Not every columnist can claim to have had their work personally tweeted
by the White House Press Secretary. New York Times economic columnist
David Leonhardt became the darling of the White House today for his column on President Obama's one-year-old stimulus act. (ABC News reporter Jake Tapper says
White House officials emailed it to him "787 billion times" today.) In
addition to portraying the politically beleaguered stimulus as a
booming success, Leonhardt provoked deep and intelligent debate on the act's economic and political significance.
Rather than simply explaining why he believes the stimulus was so successful (estimates say it's "added 1.6 million to 1.8 million jobs so far and that its ultimate impact will be roughly 2.5 million jobs"), Leonhardt explores the fierce political debate that has surrounded the stimulus for over a year, without himself engaging in the partisan blame-slinging.
The reasons for the stimulus’s middling popularity aren’t a mystery. The unemployment rate remains near 10 percent, and many families are struggling. Saying that things could have been even worse doesn’t exactly inspire. Liberals don’t like the stimulus because they wish it were bigger. Republicans don’t like it because it’s a Democratic program. The Obama administration hurt the bill’s popularity by making too rosy an economic forecast upon taking office. [...]
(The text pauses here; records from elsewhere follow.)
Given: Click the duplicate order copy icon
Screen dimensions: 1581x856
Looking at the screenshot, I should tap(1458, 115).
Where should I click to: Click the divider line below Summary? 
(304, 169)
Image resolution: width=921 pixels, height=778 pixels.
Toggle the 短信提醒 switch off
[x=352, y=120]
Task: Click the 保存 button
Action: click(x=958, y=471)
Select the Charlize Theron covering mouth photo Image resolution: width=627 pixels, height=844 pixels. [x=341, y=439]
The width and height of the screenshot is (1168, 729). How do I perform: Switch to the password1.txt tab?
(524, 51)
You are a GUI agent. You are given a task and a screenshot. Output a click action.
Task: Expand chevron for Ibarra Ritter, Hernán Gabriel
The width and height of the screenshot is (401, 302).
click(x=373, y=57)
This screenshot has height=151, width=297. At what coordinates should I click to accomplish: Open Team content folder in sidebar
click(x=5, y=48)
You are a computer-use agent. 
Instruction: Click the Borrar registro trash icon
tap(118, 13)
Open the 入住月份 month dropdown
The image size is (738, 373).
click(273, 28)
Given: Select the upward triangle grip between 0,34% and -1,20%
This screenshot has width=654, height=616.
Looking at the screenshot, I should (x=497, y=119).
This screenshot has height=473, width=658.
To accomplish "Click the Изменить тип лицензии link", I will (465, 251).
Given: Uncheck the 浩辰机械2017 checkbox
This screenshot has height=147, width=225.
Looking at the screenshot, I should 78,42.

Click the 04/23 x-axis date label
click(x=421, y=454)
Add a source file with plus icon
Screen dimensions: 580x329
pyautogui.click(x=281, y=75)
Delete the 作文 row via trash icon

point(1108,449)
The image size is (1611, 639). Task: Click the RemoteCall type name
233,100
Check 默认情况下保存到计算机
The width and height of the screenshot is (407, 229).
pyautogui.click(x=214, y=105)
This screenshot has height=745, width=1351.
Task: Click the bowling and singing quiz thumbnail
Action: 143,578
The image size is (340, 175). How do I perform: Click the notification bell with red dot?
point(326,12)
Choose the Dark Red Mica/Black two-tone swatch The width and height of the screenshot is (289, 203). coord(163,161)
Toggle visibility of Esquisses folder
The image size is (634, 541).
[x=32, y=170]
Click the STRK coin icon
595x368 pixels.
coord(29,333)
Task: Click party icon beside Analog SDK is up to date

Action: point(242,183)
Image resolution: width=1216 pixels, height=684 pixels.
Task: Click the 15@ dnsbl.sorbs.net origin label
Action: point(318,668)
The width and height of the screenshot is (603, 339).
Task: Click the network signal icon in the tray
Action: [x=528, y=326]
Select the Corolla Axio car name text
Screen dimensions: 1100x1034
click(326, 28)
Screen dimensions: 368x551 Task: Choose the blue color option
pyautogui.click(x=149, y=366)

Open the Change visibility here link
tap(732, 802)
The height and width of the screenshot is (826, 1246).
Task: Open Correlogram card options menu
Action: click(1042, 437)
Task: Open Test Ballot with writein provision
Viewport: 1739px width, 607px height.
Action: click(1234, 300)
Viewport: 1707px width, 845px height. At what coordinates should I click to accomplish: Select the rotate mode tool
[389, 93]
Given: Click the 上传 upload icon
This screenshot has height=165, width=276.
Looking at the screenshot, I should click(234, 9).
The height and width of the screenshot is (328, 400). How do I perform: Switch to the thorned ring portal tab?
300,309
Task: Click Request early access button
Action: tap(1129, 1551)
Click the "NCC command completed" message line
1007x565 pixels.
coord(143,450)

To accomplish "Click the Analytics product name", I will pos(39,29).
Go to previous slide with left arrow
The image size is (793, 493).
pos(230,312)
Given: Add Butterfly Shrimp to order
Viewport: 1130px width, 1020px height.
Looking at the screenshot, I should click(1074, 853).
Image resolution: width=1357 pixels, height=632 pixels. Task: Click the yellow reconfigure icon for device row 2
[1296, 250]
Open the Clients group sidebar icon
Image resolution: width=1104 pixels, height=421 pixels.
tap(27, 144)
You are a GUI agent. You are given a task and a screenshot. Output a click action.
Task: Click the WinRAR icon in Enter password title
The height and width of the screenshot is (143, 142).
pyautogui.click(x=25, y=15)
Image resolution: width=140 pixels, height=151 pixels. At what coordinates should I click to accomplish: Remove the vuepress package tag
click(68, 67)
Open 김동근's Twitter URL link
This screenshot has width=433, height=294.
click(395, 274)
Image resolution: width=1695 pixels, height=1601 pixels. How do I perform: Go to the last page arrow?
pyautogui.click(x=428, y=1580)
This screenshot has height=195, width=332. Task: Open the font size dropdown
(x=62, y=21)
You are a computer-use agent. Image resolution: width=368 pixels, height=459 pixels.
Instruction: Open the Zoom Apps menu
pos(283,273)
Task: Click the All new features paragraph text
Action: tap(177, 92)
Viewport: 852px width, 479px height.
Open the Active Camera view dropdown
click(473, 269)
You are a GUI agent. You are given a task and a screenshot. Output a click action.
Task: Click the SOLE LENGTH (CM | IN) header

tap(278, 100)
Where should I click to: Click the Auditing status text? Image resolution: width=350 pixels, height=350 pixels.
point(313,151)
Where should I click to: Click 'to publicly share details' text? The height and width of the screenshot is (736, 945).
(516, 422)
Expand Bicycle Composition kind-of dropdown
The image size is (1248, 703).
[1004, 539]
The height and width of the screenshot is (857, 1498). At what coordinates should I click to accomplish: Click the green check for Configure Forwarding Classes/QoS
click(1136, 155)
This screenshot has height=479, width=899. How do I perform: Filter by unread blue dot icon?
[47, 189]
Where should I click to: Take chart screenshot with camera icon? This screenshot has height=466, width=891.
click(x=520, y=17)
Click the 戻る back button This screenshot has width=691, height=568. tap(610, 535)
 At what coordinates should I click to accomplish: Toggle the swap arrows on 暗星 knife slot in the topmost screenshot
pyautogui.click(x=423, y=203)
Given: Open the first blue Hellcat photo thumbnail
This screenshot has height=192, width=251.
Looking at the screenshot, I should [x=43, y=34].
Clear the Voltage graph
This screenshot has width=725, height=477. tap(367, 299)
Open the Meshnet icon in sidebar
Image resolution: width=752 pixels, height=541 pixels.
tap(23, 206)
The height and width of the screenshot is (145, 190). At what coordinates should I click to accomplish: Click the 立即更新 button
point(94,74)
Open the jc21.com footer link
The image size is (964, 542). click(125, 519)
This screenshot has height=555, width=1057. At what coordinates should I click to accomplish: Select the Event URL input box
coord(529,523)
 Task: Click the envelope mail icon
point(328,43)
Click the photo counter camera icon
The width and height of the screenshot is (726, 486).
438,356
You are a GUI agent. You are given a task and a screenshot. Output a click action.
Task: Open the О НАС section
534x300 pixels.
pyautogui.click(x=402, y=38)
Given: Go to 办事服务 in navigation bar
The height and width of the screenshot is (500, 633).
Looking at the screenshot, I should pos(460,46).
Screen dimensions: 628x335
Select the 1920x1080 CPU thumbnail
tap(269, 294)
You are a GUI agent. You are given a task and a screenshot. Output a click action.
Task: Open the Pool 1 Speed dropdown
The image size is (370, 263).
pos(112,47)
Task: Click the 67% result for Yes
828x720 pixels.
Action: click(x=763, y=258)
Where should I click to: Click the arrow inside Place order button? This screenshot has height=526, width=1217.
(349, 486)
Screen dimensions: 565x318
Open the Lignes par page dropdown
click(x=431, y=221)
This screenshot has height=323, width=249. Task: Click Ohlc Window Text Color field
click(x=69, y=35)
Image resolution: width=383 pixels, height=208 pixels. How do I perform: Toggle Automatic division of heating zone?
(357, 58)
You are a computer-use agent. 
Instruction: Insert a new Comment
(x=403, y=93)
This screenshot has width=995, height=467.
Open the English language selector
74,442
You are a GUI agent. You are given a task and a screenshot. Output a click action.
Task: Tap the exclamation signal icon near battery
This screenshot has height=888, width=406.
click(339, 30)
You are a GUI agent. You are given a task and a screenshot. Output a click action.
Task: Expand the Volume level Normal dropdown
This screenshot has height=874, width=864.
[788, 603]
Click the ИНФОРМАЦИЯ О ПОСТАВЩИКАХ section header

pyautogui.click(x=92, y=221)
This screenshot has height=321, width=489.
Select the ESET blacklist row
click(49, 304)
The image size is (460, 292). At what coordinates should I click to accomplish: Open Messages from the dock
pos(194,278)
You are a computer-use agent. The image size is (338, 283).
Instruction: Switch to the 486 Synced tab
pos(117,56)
Even if the conventional wisdom is understandable, however, it has consequences. Because the economy is still a long way from being healthy, members of Congress are now debating another, smaller stimulus bill. (They’re calling it a "jobs bill," seeing stimulus as a dirty word.) The logical thing to do would be to examine what worked and what didn’t in last year’s bill. But that’s not what is happening. Instead, the debate is largely disconnected from the huge stimulus experiment we just ran.
Leonhardt, rather than pointing fingers or making chest-thumping boasts, quickly moves on to how he thinks we should proceed.
So what now? The last year has shown — just as economists have long said — that aid to states and cities may be the single most effective form of stimulus. Unlike road- or bridge-building, it can happen in a matter of weeks. And unlike tax cuts, state and local aid never languishes in a household’s savings account.
The ideal follow-up stimulus would start with that aid. It would then add on extended jobless benefits, which also tend to be spent, as well as tax credits carefully drafted to get businesses to hire and households to spend, like the cash-for-clunkers program.